Ziel: Schreiben Sie die gesamte folgende Auflistung Zeile für Zeile unverändert ab.

---- Vorliegende Auflistung

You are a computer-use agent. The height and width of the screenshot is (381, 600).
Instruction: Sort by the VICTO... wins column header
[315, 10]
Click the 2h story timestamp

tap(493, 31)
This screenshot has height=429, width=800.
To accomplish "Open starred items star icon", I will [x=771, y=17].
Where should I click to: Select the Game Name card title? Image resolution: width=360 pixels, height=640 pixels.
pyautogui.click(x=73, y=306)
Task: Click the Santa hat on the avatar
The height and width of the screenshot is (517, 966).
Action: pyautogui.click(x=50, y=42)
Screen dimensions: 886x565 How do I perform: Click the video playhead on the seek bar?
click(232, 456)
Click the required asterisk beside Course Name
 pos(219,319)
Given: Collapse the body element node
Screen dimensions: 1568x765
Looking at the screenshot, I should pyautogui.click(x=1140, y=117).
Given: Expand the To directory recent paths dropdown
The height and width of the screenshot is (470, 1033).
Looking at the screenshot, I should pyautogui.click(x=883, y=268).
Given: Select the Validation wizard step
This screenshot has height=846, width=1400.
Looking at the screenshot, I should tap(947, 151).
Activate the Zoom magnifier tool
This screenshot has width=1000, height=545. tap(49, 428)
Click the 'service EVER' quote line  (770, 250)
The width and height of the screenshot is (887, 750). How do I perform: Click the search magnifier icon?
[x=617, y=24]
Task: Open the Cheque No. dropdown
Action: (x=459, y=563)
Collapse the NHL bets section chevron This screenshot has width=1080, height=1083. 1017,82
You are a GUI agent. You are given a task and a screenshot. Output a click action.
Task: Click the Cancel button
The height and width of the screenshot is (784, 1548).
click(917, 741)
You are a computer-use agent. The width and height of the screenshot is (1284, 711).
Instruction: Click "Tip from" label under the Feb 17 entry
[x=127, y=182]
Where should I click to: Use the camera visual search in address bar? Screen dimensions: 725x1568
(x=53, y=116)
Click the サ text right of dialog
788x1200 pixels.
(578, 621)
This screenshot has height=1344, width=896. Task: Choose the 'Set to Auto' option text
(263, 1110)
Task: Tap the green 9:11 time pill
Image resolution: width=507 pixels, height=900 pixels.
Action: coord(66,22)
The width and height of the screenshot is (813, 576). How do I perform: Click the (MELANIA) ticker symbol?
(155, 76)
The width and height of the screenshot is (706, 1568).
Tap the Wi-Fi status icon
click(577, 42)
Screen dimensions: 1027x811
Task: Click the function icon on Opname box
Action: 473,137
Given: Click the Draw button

--------

Ergebnis folgt:
You are a computer-use agent. The height and width of the screenshot is (381, 600).
Instruction: Sort by the VICTO... wins column header
[315, 10]
Click the 2h story timestamp

tap(493, 31)
This screenshot has height=429, width=800.
To accomplish "Open starred items star icon", I will [x=771, y=17].
Where should I click to: Select the Game Name card title? Image resolution: width=360 pixels, height=640 pixels.
pyautogui.click(x=73, y=306)
Task: Click the Santa hat on the avatar
The height and width of the screenshot is (517, 966).
Action: pyautogui.click(x=50, y=42)
Screen dimensions: 886x565 How do I perform: Click the video playhead on the seek bar?
click(232, 456)
Click the required asterisk beside Course Name
 pos(219,319)
Given: Collapse the body element node
Screen dimensions: 1568x765
Looking at the screenshot, I should pyautogui.click(x=1140, y=117).
Given: Expand the To directory recent paths dropdown
The height and width of the screenshot is (470, 1033).
Looking at the screenshot, I should pyautogui.click(x=883, y=268).
Given: Select the Validation wizard step
This screenshot has height=846, width=1400.
Looking at the screenshot, I should tap(947, 151).
Activate the Zoom magnifier tool
This screenshot has width=1000, height=545. tap(49, 428)
Click the 'service EVER' quote line  (770, 250)
The width and height of the screenshot is (887, 750). How do I perform: Click the search magnifier icon?
[x=617, y=24]
Task: Open the Cheque No. dropdown
Action: (x=459, y=563)
Collapse the NHL bets section chevron This screenshot has width=1080, height=1083. 1017,82
You are a GUI agent. You are given a task and a screenshot. Output a click action.
Task: Click the Cancel button
The height and width of the screenshot is (784, 1548).
click(917, 741)
You are a computer-use agent. The width and height of the screenshot is (1284, 711).
Instruction: Click "Tip from" label under the Feb 17 entry
[x=127, y=182]
Where should I click to: Use the camera visual search in address bar? Screen dimensions: 725x1568
(x=53, y=116)
Click the サ text right of dialog
788x1200 pixels.
(578, 621)
This screenshot has height=1344, width=896. Task: Choose the 'Set to Auto' option text
(263, 1110)
Task: Tap the green 9:11 time pill
Image resolution: width=507 pixels, height=900 pixels.
Action: coord(66,22)
The width and height of the screenshot is (813, 576). How do I perform: Click the (MELANIA) ticker symbol?
(155, 76)
The width and height of the screenshot is (706, 1568).
Tap the Wi-Fi status icon
click(577, 42)
Screen dimensions: 1027x811
Task: Click the function icon on Opname box
Action: 473,137
Given: Click the Draw button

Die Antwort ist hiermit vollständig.